CA VERSAILLES (1re ch. B), 24 mars 2000
CERCLAB - DOCUMENT N° 1740
CA VERSAILLES (1re ch. B), 24 mars 2000 : RG n° 1998/4317
Publication : Legifrance ; Lamyline
Extrait « Considérant que la non déclaration du sinistre de chômage dans le délai tout à fait raisonnable de 180 jours ne permet pas à l'assureur de le prendre en compte dans sa gestion des risques assurés ; que le report de la garantie à la date de la déclaration constitue la réparation mesurée du préjudice subi par l'assureur du fait de l'impossibilité pour lui, imputable à l'assuré, de prendre en compte le sinistre à la date de sa survenance ; que cette clause ne crée donc pas de déséquilibre entre les parties et ne peut être qualifiée d'abusive et réputée non écrite ».

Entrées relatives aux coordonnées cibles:

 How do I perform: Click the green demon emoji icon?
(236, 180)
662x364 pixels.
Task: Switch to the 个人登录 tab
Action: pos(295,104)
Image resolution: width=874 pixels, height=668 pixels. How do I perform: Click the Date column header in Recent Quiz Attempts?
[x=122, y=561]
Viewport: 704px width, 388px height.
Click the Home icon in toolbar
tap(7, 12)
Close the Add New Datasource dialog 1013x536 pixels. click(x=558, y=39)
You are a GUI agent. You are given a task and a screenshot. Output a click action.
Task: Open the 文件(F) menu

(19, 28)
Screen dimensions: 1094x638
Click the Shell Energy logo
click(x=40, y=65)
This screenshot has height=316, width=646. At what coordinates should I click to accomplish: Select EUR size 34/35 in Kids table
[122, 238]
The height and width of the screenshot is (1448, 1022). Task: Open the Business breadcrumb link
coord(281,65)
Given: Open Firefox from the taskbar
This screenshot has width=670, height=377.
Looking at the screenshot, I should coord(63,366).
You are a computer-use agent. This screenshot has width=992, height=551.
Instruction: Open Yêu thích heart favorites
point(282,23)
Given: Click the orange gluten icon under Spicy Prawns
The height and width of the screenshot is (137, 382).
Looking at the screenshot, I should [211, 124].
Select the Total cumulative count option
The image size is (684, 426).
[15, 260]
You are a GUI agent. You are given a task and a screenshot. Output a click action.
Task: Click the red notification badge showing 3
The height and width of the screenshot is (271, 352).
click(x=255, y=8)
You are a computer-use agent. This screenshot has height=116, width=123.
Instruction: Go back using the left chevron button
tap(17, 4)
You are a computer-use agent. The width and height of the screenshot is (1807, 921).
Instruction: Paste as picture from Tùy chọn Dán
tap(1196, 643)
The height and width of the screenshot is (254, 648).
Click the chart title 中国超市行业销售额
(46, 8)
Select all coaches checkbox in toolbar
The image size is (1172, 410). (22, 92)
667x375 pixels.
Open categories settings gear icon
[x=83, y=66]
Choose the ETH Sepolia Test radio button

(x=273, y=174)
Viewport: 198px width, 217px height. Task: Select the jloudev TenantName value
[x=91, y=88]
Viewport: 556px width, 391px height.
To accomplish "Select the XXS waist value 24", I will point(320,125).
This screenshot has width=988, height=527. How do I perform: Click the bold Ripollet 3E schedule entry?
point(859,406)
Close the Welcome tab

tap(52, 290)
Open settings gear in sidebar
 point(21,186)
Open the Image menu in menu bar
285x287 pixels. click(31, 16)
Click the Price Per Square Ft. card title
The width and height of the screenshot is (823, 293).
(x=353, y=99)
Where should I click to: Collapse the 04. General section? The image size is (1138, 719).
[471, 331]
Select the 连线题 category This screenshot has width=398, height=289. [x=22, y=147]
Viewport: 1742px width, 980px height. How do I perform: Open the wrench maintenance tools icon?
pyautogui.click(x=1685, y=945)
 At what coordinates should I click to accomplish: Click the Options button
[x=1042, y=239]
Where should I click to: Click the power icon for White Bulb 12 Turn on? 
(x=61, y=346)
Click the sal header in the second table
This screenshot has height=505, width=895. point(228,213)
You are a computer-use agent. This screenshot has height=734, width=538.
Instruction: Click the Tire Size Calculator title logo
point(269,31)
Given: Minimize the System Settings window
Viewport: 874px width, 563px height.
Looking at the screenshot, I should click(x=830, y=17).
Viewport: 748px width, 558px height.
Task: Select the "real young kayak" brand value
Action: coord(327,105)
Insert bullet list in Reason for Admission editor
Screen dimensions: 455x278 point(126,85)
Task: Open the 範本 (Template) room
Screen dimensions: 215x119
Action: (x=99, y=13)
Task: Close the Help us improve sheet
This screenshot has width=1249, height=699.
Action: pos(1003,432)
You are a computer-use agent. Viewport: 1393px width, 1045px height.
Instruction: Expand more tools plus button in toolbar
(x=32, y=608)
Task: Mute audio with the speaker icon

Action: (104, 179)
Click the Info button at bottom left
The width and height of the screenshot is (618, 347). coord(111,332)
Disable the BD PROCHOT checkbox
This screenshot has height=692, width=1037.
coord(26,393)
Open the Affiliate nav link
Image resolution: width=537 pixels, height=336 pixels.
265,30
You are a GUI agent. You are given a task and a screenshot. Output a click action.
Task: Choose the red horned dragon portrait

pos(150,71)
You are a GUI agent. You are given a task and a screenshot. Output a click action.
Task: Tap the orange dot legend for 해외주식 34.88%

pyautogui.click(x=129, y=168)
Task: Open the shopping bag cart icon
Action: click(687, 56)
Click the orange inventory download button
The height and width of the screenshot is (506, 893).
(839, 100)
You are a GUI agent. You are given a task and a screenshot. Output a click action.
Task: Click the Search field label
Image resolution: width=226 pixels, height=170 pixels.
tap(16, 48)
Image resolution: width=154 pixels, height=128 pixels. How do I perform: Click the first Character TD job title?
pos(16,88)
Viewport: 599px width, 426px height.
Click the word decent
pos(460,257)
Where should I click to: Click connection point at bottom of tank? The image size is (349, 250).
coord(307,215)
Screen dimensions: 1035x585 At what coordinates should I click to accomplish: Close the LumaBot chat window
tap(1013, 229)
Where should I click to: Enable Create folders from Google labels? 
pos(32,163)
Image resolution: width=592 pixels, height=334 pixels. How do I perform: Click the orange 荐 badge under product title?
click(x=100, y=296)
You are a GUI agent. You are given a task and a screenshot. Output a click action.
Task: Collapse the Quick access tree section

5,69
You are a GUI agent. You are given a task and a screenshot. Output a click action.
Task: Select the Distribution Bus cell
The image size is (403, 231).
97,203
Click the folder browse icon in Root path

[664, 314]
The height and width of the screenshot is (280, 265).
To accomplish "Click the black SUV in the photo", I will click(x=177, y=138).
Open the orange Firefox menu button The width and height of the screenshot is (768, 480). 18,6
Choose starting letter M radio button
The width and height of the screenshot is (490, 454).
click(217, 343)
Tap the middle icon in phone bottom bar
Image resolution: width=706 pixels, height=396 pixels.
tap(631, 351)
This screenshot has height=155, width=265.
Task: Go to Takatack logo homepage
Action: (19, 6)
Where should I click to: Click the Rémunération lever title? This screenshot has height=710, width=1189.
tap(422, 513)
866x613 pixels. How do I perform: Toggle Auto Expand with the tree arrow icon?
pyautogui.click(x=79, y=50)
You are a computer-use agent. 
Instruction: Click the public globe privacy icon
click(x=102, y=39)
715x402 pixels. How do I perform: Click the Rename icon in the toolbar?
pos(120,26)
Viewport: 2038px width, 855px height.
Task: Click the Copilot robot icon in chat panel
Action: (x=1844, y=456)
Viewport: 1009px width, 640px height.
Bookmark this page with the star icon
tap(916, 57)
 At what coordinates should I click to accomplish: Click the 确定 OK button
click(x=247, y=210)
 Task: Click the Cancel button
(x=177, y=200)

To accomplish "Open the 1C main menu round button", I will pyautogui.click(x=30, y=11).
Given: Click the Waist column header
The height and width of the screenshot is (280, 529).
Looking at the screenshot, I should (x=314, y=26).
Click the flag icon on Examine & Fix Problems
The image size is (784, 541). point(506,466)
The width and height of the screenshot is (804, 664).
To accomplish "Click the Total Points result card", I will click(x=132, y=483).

DÉTAIL DE LA TÂCHE:
Poursuivez l'arrêt de la cour d'appel de Versailles sur la déclaration tardive du sinistre de chômage en reprenant après sa dernière phrase.

RÉSULTAT DE LA TÂCHE:
COUR D’APPEL DE VERSAILLES
PREMIÈRE CHAMBRE B
ARRÊT DU 24 MARS 2000
ÉLÉMENTS D’IDENTIFICATION DE LA DÉCISION (N.B. : mention ne figurant pas sur l’original)
Arrêt RG n° 1998-4317. Appel d’un jugement rendu le 3 février 1998 par le Tribunal d’Instance d’Ecouen.
COMPOSITION DE LA COUR : Présidence : M. A. CHAIX, Conseillers : Mme M-C. Le Boursicot et M. D. Clouet.
APPELANT (S) :
GIE AXA COURTAGE aux droits du CRÉDIT UNIVERSEL
INTIMÉ :
Monsieur X.
EXPOSÉ DU LITIGE (N.B. : mention ne figurant pas sur l’original)
FAITS ET PROCÉDURE :
Suivant acte sous seing privé en date du 11 juin 1987, Monsieur X. a obtenu un prêt auprès du CREDIT UNIVERSEL, assorti d'une assurance souscrite auprès de L'UNION DES ASSURANCES DE PARIS, couvrant notamment le risque de chômage.
Monsieur X., au chômage depuis le 20 août 1995, a demandé sa prise en charge au titre de l'assurance le 19 décembre 1996.
Par courrier du 3 juin 1997, le GIE AXA COURTAGE venant aux droits du CREDIT UNIVERSEL lui a signifié son accord pour prendre en charge le sinistre chômage, mais a reporté son intervention à l'échéance suivant la déclaration de chômage, soit celle du 10 janvier 1997.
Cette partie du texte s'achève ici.